Kasim Rafiq avait passé toute la journée dans les forêts du Botswana à la recherche d’un léopard à une oreille nommé Pavarotti – sans succès – lorsque sa Jeep a coulé le premier grill dans un terrier de phacochère abandonné. Deux heures plus tard, frustré et épuisé après avoir dégagé son véhicule, il croisa des touristes en safari. Il a raconté aux guides ce qui s’était passé et ils ont ri. Ils avaient vu Pavarotti plus tôt dans la matinée.

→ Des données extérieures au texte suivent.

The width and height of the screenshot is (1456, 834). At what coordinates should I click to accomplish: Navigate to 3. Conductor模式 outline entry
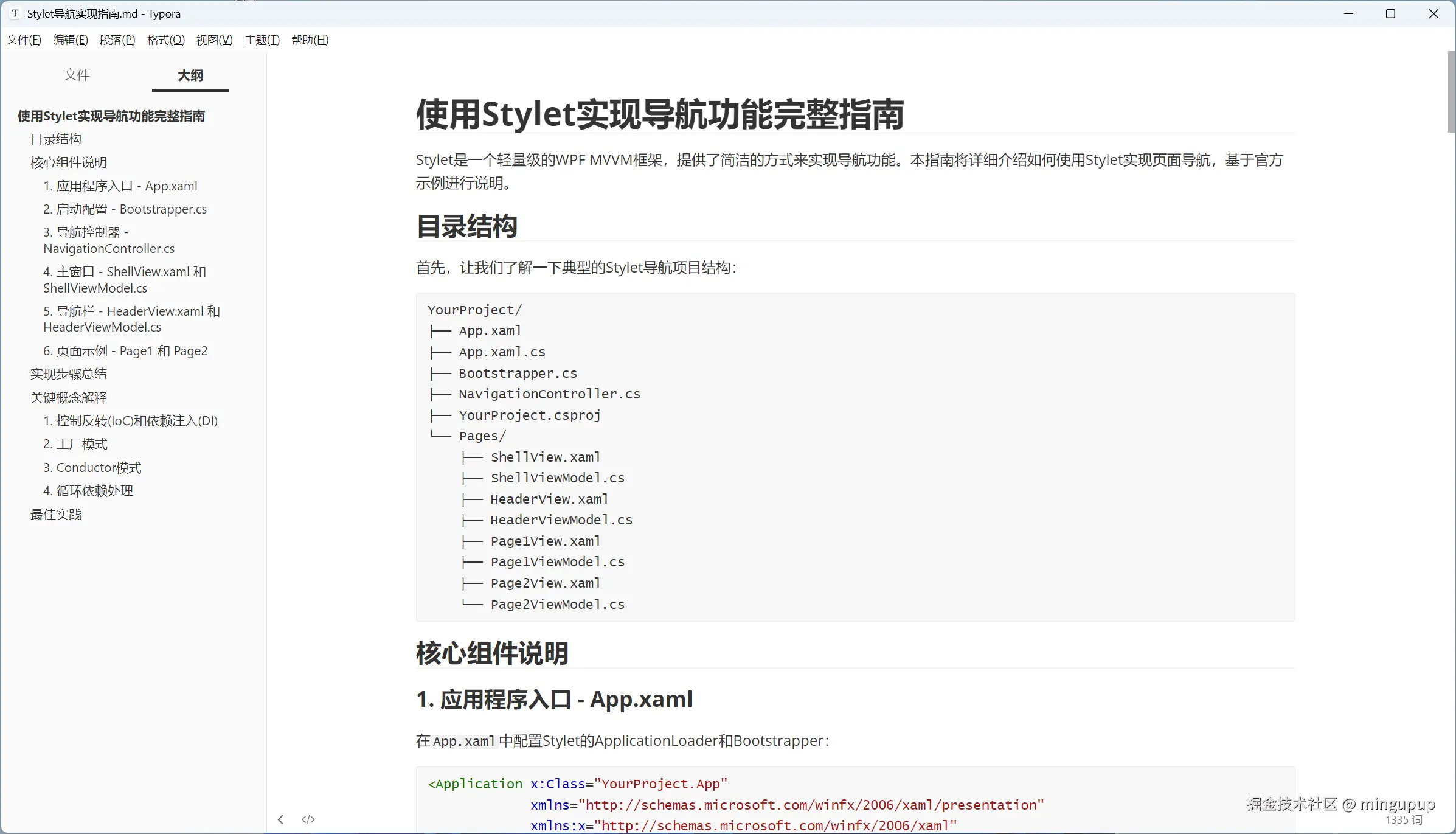coord(92,468)
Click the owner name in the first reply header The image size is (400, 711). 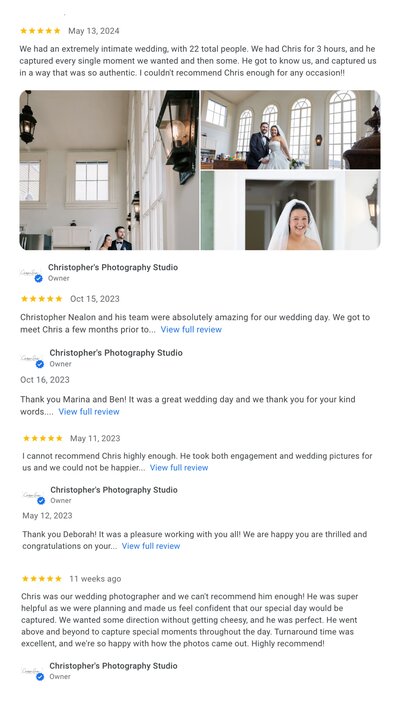tap(113, 267)
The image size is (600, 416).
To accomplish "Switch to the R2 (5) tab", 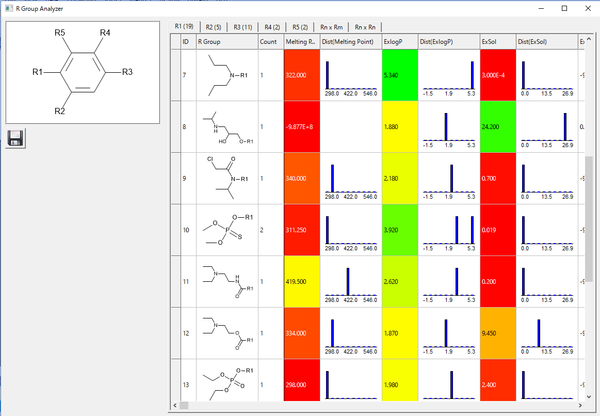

La rencontre a amené Rafiq, chercheur sur la faune à l’Université John Moores de Liverpool au Royaume-Uni, à penser : les touristes de la faune rencontrent des animaux comme Pavarotti chaque jour et prennent des centaines de photos. Mais une fois que les touristes partent, ils emportent ces données avec eux. Rafiq s’est demandé s’il y avait un moyen d’utiliser les photos qu’ils ont prises pour la recherche. Maintenant, un essai d’un mois avec deux douzaines de groupes de touristes différents suggère non seulement que c’est possible, mais que c’est aussi beaucoup moins cher que les méthodes traditionnelles de suivi.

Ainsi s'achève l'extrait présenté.